---
title: "Minimizing failing R code with minex"
output: rmarkdown::html_vignette
vignette: >
  %\VignetteIndexEntry{Minimizing failing R code with minex}
  %\VignetteEngine{knitr::rmarkdown}
  %\VignetteEncoding{UTF-8}
---

```{r, include = FALSE}
knitr::opts_chunk$set(
  collapse = TRUE,
  comment = "#>"
)
library(minex)
```

## The gap minex fills

When you ask for help with an R problem, the standard advice is to post a
*minimal reproducible example*. The
[reprex](https://cran.r-project.org/package=reprex) package handles the
*reproducible* half: it runs your snippet in a clean session and formats the
code together with its output. It does nothing about the *minimal* half. That
part, stripping a script down to the few lines that actually matter, is still
done by hand, and it is the tedious step.

`minex()` automates it. Give it failing code and it returns the smallest subset
of statements that still produces the same error.

## A first example

Here is a script where only the last line is to blame, surrounded by setup that
has nothing to do with the failure.

```{r}
script <- c(
  "a <- 10",
  "b <- 20",
  "log('not a number')"
)

res <- minex(code = script, backend = "inprocess")
res
```

The setup lines are gone. `as.character()` gives you the bare code, ready to
paste into a bug report.

```{r}
cat(as.character(res), "\n")
```

(The examples here use `backend = "inprocess"` so that they run quickly inside
the vignette. In normal use the default `backend = "callr"` evaluates each
candidate in a fresh R process, which is what you want when statements have side
effects.)

## Dependencies are respected

Reduction never throws away a statement the failure depends on. When a later
line needs an earlier one, removing the earlier line changes the error, and the
oracle rejects that reduction. Both lines below survive because they are jointly
required.

```{r}
script <- c(
  "x <- c(1, 2, NA)",
  "m <- mean(x)",
  "if (is.na(m)) stop('mean is NA')"
)
minex(code = script, backend = "inprocess")
```

## What counts as "the same failure"

By default a candidate must fail with the *same condition message* as the
original. This is usually the right choice: an over-reduced fragment tends to
fail differently (often "object not found"), and message matching rejects it.
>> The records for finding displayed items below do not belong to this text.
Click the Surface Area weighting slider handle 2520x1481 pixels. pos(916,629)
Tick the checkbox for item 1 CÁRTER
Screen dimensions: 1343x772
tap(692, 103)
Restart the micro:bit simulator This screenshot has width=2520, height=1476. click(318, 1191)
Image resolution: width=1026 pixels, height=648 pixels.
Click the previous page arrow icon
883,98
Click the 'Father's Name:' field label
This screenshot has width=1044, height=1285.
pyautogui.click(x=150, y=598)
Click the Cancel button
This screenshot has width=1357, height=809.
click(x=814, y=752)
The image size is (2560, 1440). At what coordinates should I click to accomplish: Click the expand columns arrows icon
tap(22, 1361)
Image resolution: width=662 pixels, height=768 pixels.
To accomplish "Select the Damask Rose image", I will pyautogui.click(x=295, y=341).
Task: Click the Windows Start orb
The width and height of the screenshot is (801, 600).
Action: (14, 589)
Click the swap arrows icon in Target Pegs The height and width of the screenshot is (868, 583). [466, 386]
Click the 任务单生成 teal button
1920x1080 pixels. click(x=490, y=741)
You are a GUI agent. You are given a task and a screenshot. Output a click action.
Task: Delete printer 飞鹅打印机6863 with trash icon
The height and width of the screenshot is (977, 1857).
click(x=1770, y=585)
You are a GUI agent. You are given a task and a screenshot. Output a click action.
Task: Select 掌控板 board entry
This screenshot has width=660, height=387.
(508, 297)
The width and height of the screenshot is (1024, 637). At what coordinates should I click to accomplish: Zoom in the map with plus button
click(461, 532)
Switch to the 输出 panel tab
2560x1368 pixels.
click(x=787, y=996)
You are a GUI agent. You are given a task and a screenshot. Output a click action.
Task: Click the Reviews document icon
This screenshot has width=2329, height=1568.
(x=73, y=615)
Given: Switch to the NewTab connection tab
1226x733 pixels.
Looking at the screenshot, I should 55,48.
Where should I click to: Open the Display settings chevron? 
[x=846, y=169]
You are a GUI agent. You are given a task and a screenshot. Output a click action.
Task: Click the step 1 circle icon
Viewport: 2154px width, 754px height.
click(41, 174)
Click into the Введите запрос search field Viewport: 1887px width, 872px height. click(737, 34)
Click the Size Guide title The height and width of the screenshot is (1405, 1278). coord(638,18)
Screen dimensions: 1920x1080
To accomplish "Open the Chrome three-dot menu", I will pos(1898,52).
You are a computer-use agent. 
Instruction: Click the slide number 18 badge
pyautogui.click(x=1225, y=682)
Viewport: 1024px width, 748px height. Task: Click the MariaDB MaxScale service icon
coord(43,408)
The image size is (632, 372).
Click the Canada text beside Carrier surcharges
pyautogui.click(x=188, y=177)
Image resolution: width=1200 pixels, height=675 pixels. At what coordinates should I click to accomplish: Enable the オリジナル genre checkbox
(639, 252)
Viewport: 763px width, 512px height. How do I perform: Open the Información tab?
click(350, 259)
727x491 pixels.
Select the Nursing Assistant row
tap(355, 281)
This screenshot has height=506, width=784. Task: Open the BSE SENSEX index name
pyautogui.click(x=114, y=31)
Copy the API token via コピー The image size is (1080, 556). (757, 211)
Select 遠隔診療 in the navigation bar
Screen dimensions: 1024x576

If the message embeds changing details such as a value or an index, match on the
condition *class* instead:

```{r}
minex(code = script, match = "class", backend = "inprocess")
```

Use `match = "both"` to require the message and a shared class.

## Minimizing against an arbitrary condition

For full control, pass an `oracle`: a predicate over the statements that returns
`TRUE` when they still reproduce whatever you care about. With a custom oracle,
`minex()` does not record a target failure and `match` is ignored.

```{r}
minex(
  code = c("one <- 1", "two <- 2", "three <- 3"),
  oracle = function(stmts) any(grepl("two", stmts)),
  backend = "inprocess"
)
```

## Reducing the data, not just the code

A bug often hides in a large data frame even though a couple of rows are enough
to trigger it. `reduce_rows()` runs the same search over rows.

```{r}
df <- data.frame(id = 1:6, value = c(3, 8, 999, 2, 5, 7))
reduce_rows(df, function(d) any(d$value > 100))
```

The result is usually small enough to capture with `dput()`.

## The algorithm

Both `minex()` and `reduce_rows()` are front ends to `ddmin()`, an
implementation of the delta debugging algorithm of Zeller and Hildebrandt
(2002). `ddmin()` works on any collection plus a predicate, so it is reusable on
its own.

```{r}
ddmin(strsplit("the quick brown fox", " ")[[1]], function(s) "fox" %in% s)
```

It partitions the candidate into blocks, keeps the smallest block (or
complement) that still reproduces the behavior, and increases the granularity
until every remaining element is load-bearing. The output is *one-minimal*:
removing any single element makes the behavior disappear.

## Limitations

`minex()` targets R-level conditions (errors). Failures that crash the R process
or hang are not captured as conditions; with the `callr` backend they are simply
treated as not reproducing the target. Reduction granularity is the top-level
statement, so it will not reach inside a single large expression.